** Begin Dataset records **

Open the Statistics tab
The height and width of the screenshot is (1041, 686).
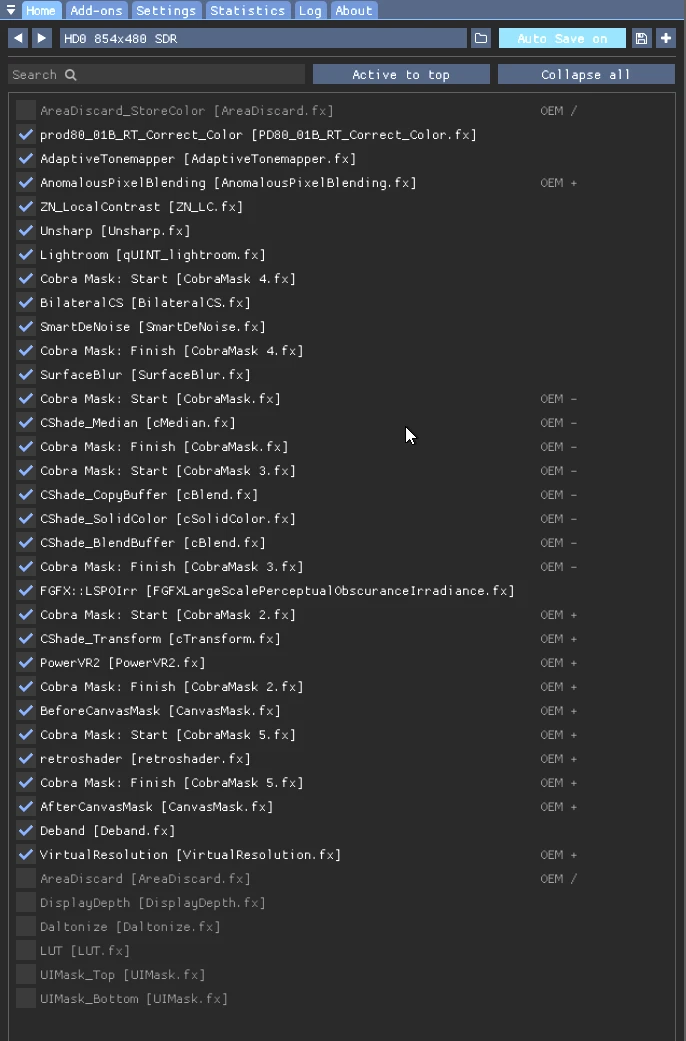[x=247, y=10]
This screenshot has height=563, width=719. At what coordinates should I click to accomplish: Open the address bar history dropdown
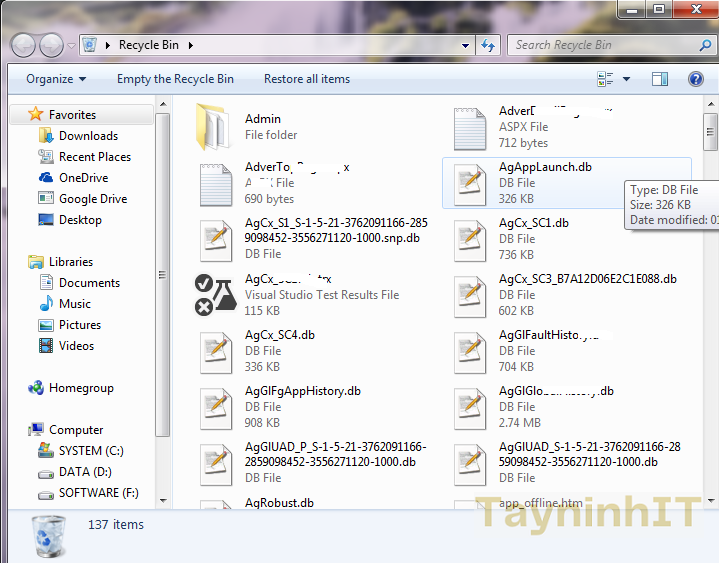[x=466, y=45]
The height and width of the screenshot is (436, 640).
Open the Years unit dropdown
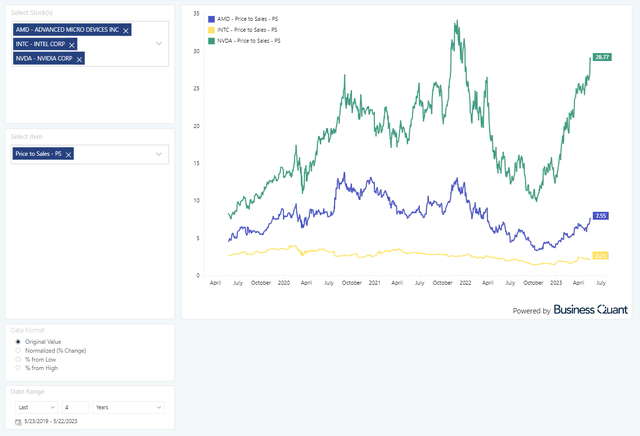tap(127, 407)
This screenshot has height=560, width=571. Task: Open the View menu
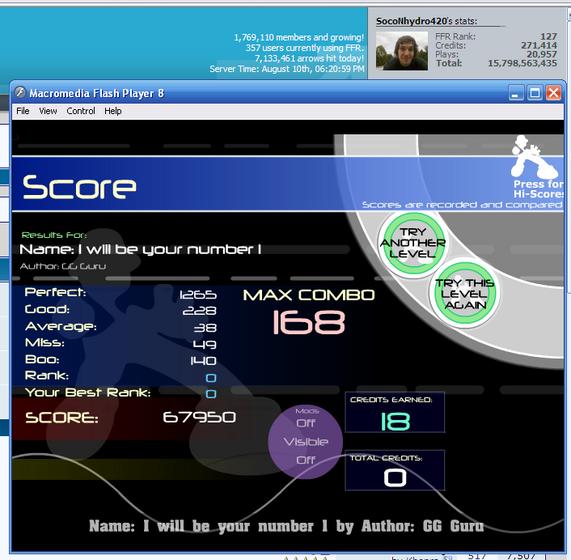point(48,111)
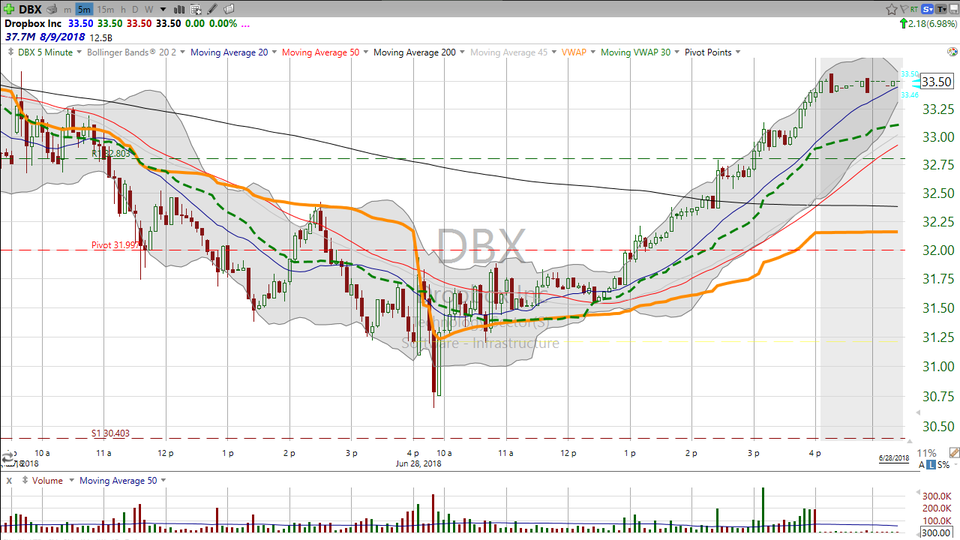Switch to the 15m timeframe
Screen dimensions: 960x540
(105, 9)
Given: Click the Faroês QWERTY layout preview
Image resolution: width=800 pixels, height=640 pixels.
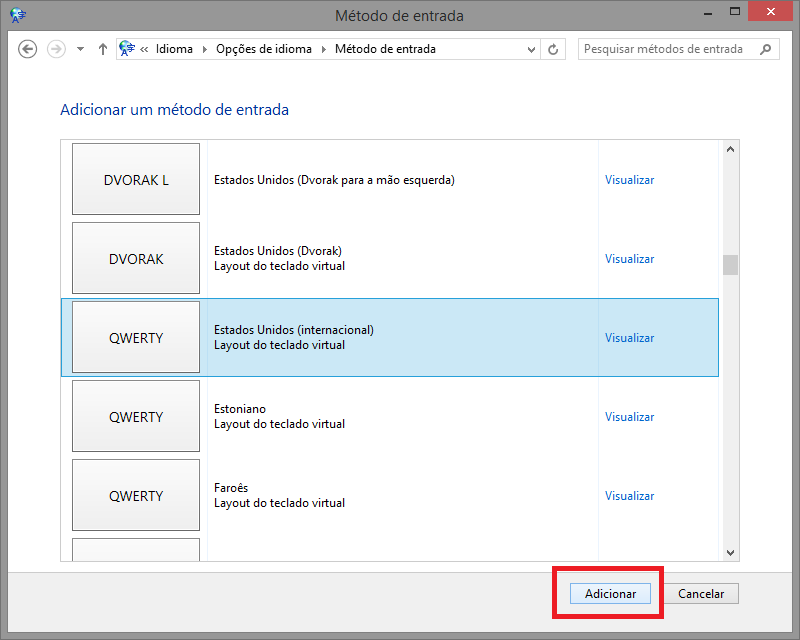Looking at the screenshot, I should pos(135,495).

** End Dataset records **

_Set problem_
Can you recast each line of the items above as a numbered list, leaving out blank lines and omitting the pictures?

_The solution_
1. Open the Statistics tab
2. The height and width of the screenshot is (1041, 686).
3. [x=247, y=10]
4. This screenshot has height=563, width=719. At what coordinates should I click to accomplish: Open the address bar history dropdown
5. [x=466, y=45]
6. The height and width of the screenshot is (436, 640).
7. Open the Years unit dropdown
8. tap(127, 407)
9. This screenshot has height=560, width=571. Task: Open the View menu
10. point(48,111)
11. Switch to the 15m timeframe
12. Screen dimensions: 960x540
13. (105, 9)
14. Given: Click the Faroês QWERTY layout preview
15. Image resolution: width=800 pixels, height=640 pixels.
16. Looking at the screenshot, I should pos(135,495).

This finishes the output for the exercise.